ClariNet, on the other hand, aggregates broader-interest news feeds and delivers them to servers maintained by ISPs, businesses, and universities via the NNTP protocol, which is what Usenet news servers depend on. The protocol allows for regular updates driven by events, instead of on a timed schedule, and has resulted in a Breaking News feature for NewsPage.
The competitors Individual faces are legion, from stalwarts such as Lexis-Nexis to aggressive youngsters like WavePhore's news division, which recently acquired Paracel Online Systems.
Individual has spent heavily to beat them in the early stages of this market, dropping $9 million on new-subscriber acquisition costs in 1996--more than a third of total expenses-- and $2.7 million in the first quarter of 1997 alone.
Revenue also is rising, from $5.0 million in the first quarter of 1996 to $7.8 million in the same quarter this year, before ClariNet's results are added.

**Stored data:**
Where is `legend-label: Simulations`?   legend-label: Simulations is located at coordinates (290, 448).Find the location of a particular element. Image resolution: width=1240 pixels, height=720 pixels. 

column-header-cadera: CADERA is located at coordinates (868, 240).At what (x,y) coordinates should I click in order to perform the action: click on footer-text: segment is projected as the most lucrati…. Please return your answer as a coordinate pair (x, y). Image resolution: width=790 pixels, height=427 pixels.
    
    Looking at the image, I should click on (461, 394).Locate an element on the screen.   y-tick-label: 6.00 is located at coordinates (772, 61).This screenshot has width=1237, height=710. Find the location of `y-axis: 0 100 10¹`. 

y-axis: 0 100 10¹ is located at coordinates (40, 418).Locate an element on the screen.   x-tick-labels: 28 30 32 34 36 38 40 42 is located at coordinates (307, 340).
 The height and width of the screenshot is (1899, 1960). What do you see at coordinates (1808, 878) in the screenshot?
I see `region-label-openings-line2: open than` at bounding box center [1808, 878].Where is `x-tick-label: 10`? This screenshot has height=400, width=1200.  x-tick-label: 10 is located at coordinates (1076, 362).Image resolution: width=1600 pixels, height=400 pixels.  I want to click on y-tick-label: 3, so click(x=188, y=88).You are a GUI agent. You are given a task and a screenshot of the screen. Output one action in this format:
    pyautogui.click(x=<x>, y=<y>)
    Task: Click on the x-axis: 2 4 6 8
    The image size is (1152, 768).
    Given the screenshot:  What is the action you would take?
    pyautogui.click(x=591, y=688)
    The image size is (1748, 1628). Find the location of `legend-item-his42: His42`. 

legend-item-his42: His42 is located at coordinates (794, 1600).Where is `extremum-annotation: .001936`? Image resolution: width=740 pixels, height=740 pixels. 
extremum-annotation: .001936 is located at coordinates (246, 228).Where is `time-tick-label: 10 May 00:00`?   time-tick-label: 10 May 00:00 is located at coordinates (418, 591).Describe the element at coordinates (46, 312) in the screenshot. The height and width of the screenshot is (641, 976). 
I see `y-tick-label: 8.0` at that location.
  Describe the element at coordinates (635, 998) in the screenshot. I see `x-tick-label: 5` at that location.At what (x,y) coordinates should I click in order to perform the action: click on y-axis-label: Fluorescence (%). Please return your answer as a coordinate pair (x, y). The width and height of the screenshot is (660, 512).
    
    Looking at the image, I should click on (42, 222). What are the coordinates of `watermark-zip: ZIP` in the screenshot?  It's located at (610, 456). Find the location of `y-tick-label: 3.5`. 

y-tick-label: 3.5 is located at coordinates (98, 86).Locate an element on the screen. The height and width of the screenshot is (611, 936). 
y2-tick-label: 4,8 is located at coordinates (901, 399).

**Task instructions:** According to the news passage, what protocol does ClariNet use to deliver news feeds to servers? The items are separate material and are not part of the news passage.

**Solution to this exercise:** ClariNet uses the NNTP protocol.